The department “is fully complying with the preliminary injunction,” a Labor Department spokesperson told USA TODAY.
Trump’s executive order was seen by critics as a broadside against diversity and inclusion programs seeking to reverse patterns of discrimination and exclusion going back decades. The incoming Joe Biden administration is widely expected to scrap it.
Trump’s executive order, which affected government agencies, Fortune 500 companies, educational institutions, nonprofits and any others that have federal contracts or plan to apply for them, had an almost immediate chilling effect on reinvigorated efforts to address racial disparities in the workplace after the death of George Floyd, a Black man, under the knee of white officer in Minneapolis in May.

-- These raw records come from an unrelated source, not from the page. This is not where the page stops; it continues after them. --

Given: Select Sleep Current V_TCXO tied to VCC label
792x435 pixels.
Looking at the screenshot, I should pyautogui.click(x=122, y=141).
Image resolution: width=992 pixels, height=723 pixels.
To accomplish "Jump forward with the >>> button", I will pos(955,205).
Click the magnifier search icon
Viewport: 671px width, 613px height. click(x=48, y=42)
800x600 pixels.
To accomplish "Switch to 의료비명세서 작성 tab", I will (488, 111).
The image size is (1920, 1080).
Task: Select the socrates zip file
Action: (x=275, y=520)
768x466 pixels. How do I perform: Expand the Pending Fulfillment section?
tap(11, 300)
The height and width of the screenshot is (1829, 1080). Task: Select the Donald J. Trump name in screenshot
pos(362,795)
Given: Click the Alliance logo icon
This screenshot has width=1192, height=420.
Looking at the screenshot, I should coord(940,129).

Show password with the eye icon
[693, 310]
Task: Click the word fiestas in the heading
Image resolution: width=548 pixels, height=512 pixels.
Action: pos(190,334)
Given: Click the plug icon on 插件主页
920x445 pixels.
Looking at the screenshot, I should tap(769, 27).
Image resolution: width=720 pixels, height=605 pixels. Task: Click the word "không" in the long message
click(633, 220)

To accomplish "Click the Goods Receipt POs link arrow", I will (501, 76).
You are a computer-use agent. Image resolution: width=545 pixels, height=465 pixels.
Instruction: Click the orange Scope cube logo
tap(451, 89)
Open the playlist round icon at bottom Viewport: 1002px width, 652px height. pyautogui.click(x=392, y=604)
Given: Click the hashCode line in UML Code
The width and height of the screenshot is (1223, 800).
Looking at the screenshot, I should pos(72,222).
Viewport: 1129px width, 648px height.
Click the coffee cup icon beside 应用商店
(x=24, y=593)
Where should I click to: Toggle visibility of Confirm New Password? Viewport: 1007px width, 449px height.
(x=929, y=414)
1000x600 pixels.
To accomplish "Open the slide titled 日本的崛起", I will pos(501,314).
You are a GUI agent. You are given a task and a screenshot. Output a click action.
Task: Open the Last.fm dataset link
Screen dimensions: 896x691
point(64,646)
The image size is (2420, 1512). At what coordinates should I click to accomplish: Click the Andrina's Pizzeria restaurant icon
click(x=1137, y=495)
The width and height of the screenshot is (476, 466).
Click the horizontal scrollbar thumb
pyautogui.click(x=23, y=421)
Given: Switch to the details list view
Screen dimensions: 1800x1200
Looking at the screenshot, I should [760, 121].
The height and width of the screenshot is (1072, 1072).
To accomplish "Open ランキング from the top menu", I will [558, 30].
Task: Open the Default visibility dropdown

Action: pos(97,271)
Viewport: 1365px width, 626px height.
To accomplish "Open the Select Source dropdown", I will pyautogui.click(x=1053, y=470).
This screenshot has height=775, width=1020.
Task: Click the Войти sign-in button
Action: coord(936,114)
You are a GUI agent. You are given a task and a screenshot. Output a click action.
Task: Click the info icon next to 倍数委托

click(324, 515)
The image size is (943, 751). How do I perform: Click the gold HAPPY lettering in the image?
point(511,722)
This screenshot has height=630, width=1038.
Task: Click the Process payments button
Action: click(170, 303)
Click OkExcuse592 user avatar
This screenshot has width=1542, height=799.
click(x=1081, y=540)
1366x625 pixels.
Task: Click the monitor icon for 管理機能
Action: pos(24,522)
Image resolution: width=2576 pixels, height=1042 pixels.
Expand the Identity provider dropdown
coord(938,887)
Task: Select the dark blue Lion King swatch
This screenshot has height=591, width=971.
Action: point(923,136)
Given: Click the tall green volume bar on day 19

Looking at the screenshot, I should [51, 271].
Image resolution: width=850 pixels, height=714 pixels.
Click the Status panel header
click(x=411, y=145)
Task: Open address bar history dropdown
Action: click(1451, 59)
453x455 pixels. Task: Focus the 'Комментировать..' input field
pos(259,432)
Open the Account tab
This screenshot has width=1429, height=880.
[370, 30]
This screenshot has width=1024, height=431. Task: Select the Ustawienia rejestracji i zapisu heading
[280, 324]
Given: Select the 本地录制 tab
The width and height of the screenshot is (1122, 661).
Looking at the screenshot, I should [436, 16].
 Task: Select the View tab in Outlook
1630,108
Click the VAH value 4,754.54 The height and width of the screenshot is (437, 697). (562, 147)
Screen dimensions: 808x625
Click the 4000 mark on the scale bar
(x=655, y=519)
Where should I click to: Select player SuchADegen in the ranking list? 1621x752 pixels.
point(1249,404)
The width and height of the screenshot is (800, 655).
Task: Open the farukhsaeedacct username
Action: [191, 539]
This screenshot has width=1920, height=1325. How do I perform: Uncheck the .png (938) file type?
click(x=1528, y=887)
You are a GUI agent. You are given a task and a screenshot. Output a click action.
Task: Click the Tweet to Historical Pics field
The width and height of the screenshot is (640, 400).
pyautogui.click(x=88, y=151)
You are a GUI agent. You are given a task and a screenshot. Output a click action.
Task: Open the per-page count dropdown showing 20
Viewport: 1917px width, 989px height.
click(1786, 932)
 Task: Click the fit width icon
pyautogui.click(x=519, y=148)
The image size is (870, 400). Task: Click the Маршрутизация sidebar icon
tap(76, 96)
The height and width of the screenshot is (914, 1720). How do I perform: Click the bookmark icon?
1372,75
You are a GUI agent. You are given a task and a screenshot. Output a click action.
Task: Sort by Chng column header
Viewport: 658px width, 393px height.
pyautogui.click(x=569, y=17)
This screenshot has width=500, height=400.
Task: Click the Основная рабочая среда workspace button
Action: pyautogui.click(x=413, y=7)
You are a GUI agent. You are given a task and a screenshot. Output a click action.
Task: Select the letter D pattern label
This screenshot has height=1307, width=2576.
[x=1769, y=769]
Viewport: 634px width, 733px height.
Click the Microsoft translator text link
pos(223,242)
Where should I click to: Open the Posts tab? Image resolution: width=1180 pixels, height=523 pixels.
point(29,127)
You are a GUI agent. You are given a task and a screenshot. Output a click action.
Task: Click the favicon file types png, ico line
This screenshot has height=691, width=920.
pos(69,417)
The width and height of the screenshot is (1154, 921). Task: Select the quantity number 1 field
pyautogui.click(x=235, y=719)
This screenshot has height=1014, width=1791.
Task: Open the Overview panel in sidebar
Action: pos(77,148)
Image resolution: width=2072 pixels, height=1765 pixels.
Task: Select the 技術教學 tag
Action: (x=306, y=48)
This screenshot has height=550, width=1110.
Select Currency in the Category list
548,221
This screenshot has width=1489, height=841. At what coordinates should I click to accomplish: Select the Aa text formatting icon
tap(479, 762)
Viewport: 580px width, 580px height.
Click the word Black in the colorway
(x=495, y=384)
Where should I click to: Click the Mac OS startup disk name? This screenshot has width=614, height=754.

Democrats had called on the federal government to back off the order, calling it a political stunt. Bob Menendez, D-N.J.; Sherrod Brown, D-Ohio; Elizabeth Warren, D-Mass.; and 18 other senators sent a letter opposing the implementation of the executive order, saying it stifles “much-needed efforts in our states to reduce racial and sex-based discrimination.”
The executive order’s stated goal was “to combat offensive and anti-American race and sex stereotyping and scapegoating.”
The Labor Department previously told USA TODAY the elimination of “race and sex stereotyping and scapegoating in employment” was “a key civil rights priority of the Trump Administration.”
The target of Trump’s executive order was critical race theory, which teaches that racism pervades government and other American institutions, giving white people an advantage.